---- TRECHO DA PÁGINA

No dia 25 de maio, quando trabalhava numa obra de um condomínio residencial, João Carlos foi notificado  pelo oficial de Justiça da sentença de absolvição em seu favor. Sem entender as palavras jurídicas  e sem dinheiro para uma simples condução de ônibus, andou mais de 5 km até o escritório do advogado Anderson Figueiredo para saber o que estava acontecendo.
O jurista leu o documento e informou que a Justiça havia o absolvido. De João Carlos, nenhuma palavra saiu, apenas um choro compulsivo. Desta vez em liberdade e com a inocência devidamente reconhecida.
Críticas a investigação
Diante da evidência de que não houve estupro de vulnerável, a juíza Ana Cristina Silva Mendes criticou o procedimento adotado nas investigações e a falta de amparo psicológico a criança após a suspeita de abuso sexual. Assim, entendeu que a criança teve falsificação de memória, um fenômeno que é uma das principais vulnerabilidades do depoimento infantil. “Diante de um mínimo conhecimento acerca da psicologia infantil, nos casos de abusos sexuais, facilmente se observa que, desde o início, o ambiente, a abordagem da infante e os métodos utilizados para a colheita da prova mostraram-se bastante inadequados. Isso corresponde à criação de um ambiente anterior ao depoimento em que a criança sinta-se confortável, sem ameaças e encorajada a falar sobre o acontecido”, diz um dos trechos da decisão.

--------
---- DADOS FORNECIDOS

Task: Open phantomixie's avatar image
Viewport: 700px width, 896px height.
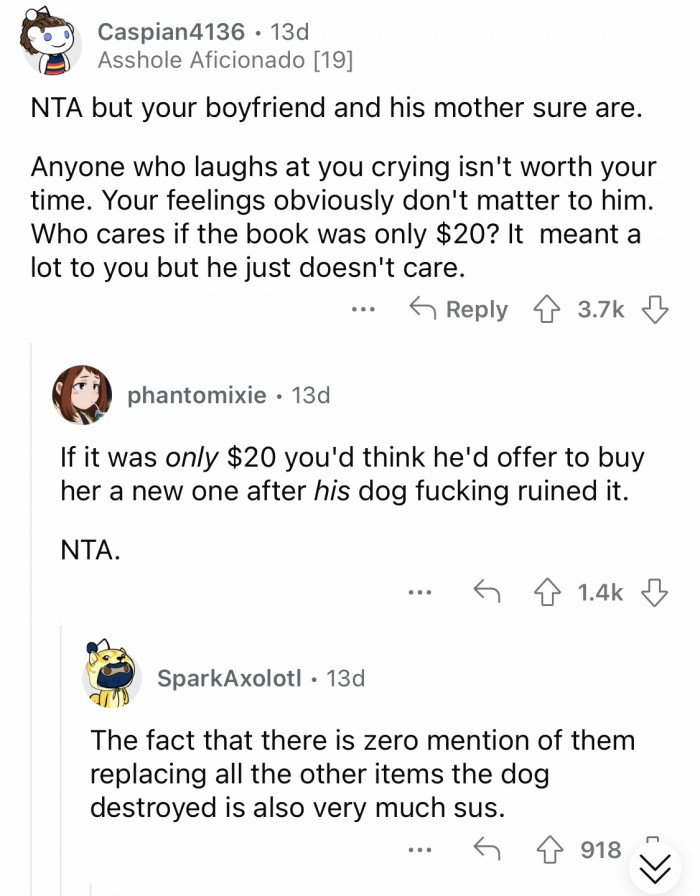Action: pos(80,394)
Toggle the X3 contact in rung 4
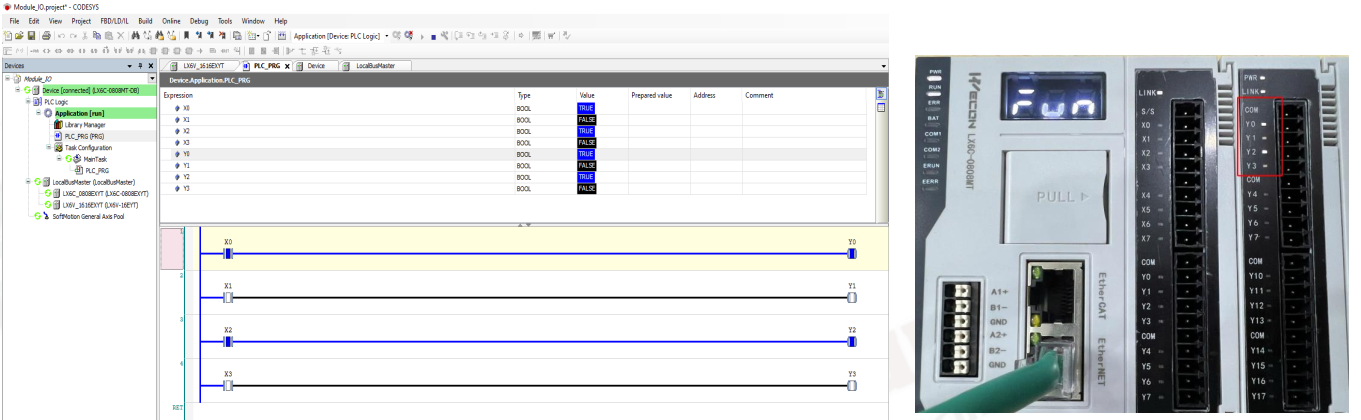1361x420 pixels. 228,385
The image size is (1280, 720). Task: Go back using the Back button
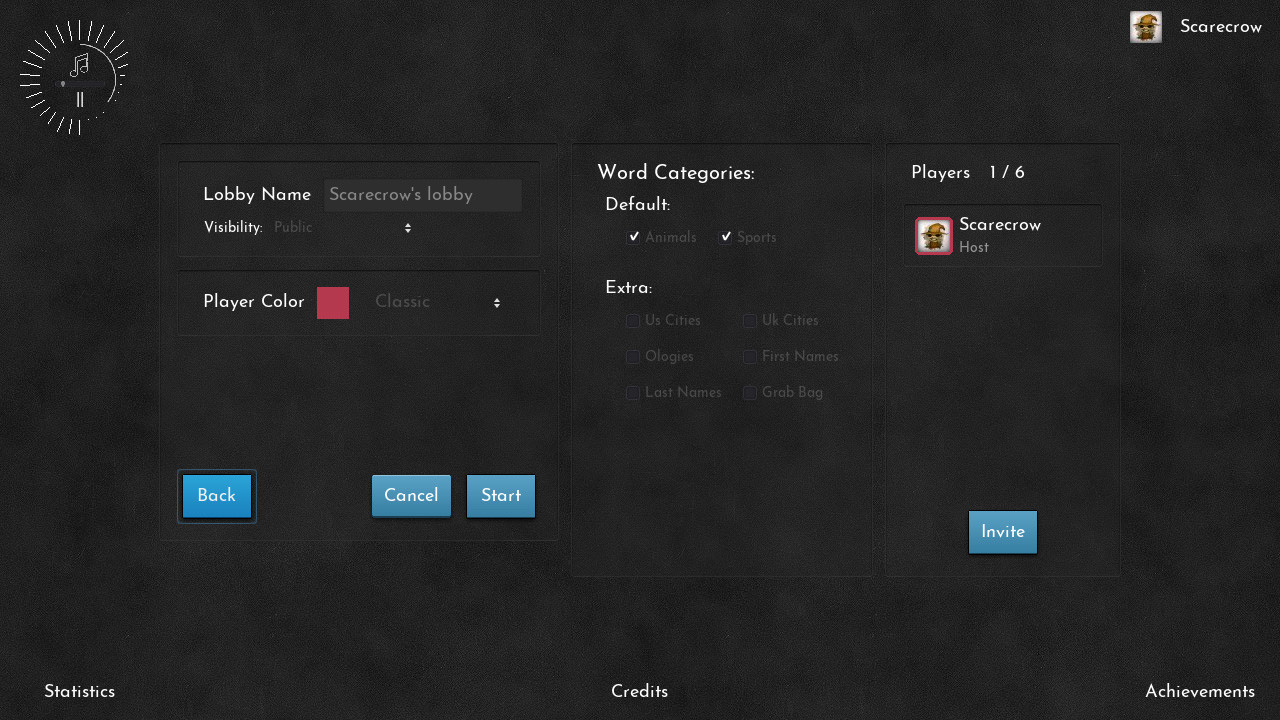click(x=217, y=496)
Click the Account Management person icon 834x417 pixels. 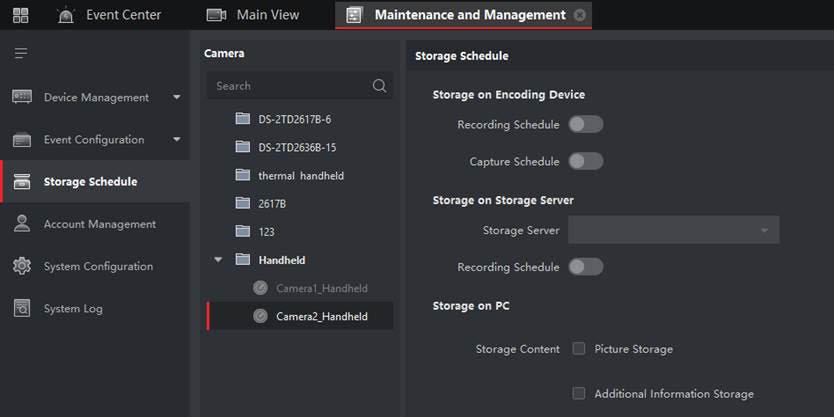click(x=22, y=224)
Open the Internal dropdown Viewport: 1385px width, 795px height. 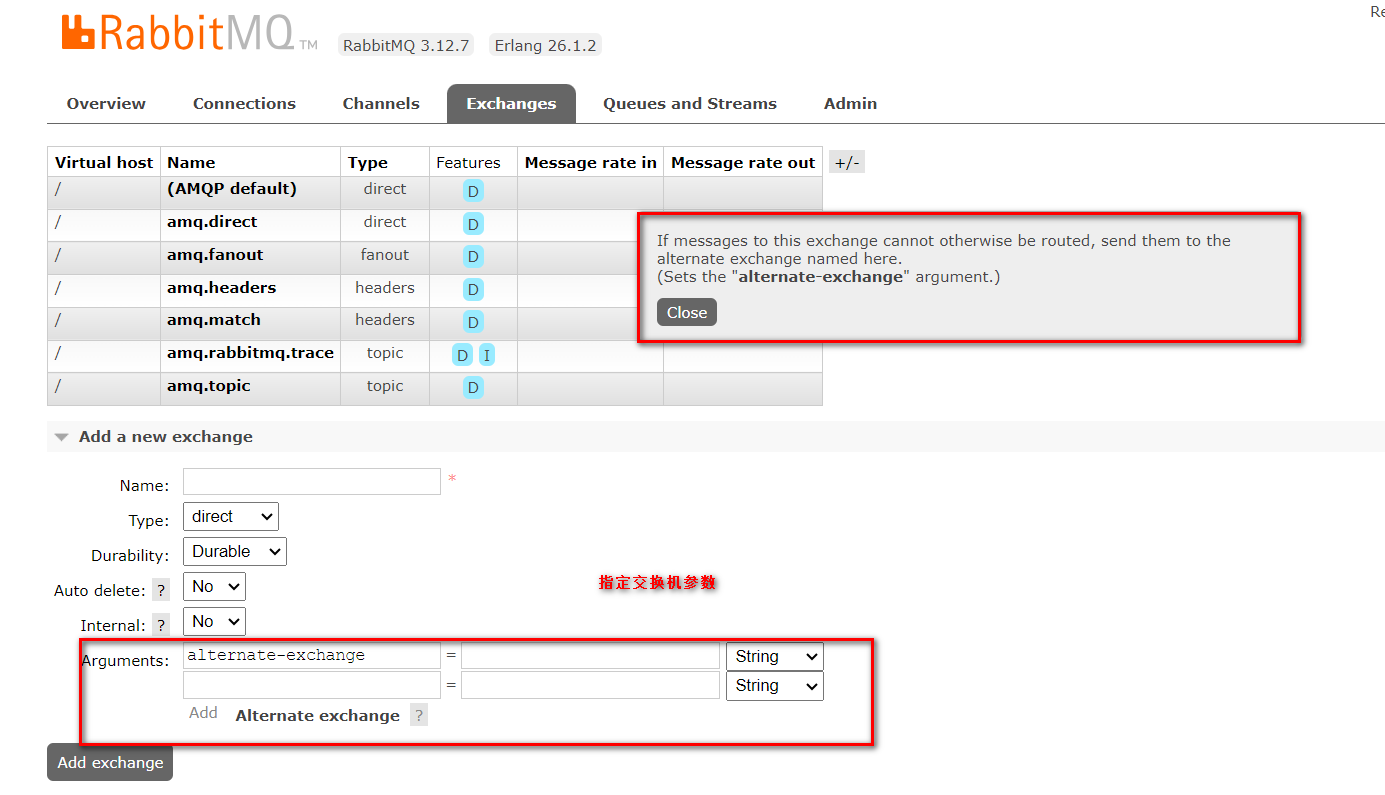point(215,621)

--------

• SUA TAREFA:
No trecho da página, que distância João Carlos percorreu a pé até o escritório do advogado Anderson Figueiredo?

• SOLUÇÃO DO PROBLEMA:
Mais de 5 km.